• COMPLETE THE FOLLOWING
A) Using the heartworm page, answer each question on its own line:
(i) What parasitic worm primarily causes heartworm disease?
(ii) At the earliest, about how long after a bite from an infected mosquito can heartworm proteins be detected?
(iii) Where on the pet is melarsomine dihydrochloride injected?
B) In the heartworm page, write out everything from "Heartworm Disease Symptoms" down to "an infected mosquito.", switching "fatigue" to "tiredness".

=== SOURCE EXTRACT ===

Heartworm disease is primarily caused by a parasitic worm called dirofilaria immitis and is generally spread through mosquito bites.
Pets such as cats, dogs, and ferrets can become this parasite's definitive hosts, this means that the worms live inside the animal, where they mature into adults, mate and produce offspring. This dangerous condition is called heartworm disease because the worms reside in the lungs, heart, and blood vessels of the pets they infect.
Heartworm Disease Symptoms
Most of the time pets don't start displaying any symptoms of heartworm disease until the disease has advanced. The most common symptoms of heartworm disease consist of coughing weight loss, swollen abdomen, fatigue, and difficulty breathing.
How Vets Test for Heartworms
Your vet can complete blood tests to detect heartworm proteins (antigens), which are released into the animal's bloodstream. Heartworm proteins can't be detected until about five months (at the earliest) after an animal is bitten by an infected mosquito.
If Your Pet is Diagnosed with Heartworms
Remember, the treatments for heartworm disease can cause serious complications and could potentially be toxic to the body of your pet. Also, treatment is expensive because it requires multiple visits to the veterinarian, X-rays, bloodwork, hospitalization, and a series of injections. This is why our vets say prevention is the absolute best way to treat heartworm disease.
However, if your cat or dog is diagnosed with heartworms, your vet will be able to provide you with treatment options. FDA-approved melarsomine dihydrochloride is a drug that contains arsenic. It kills adult heartworms. Melarsomine dihydrochloride will be administered via injection into your pet's back muscles in order to treat the disease.

=== DATASET CONTENT ===

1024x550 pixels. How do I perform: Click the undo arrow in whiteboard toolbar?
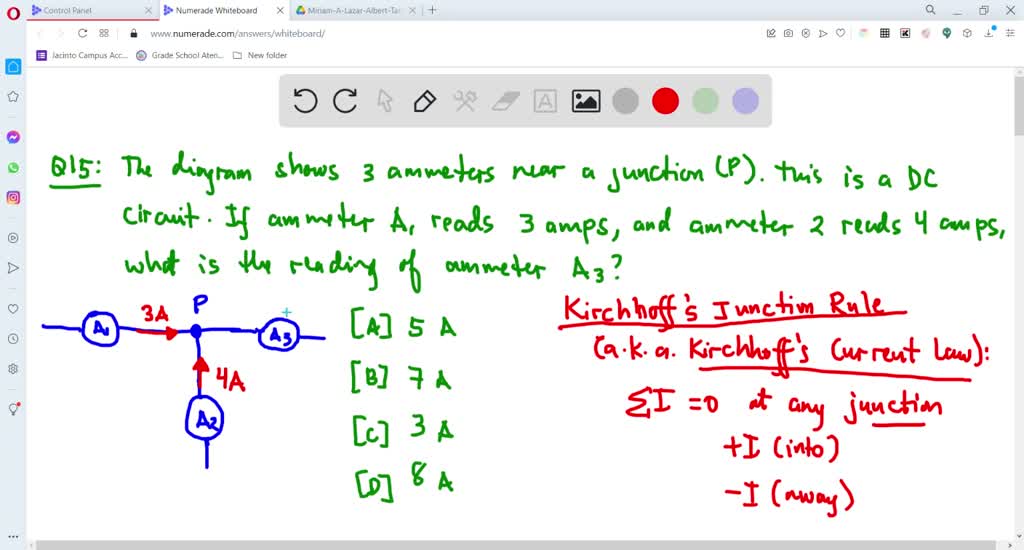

===

• RESPONSES BY ITEM NUMBER
A)
(i) Dirofilaria immitis
(ii) About five months
(iii) Into the pet's back muscles

B)
Heartworm Disease Symptoms
Most of the time pets don't start displaying any symptoms of heartworm disease until the disease has advanced. The most common symptoms of heartworm disease consist of coughing weight loss, swollen abdomen, tiredness, and difficulty breathing.
How Vets Test for Heartworms
Your vet can complete blood tests to detect heartworm proteins (antigens), which are released into the animal's bloodstream. Heartworm proteins can't be detected until about five months (at the earliest) after an animal is bitten by an infected mosquito.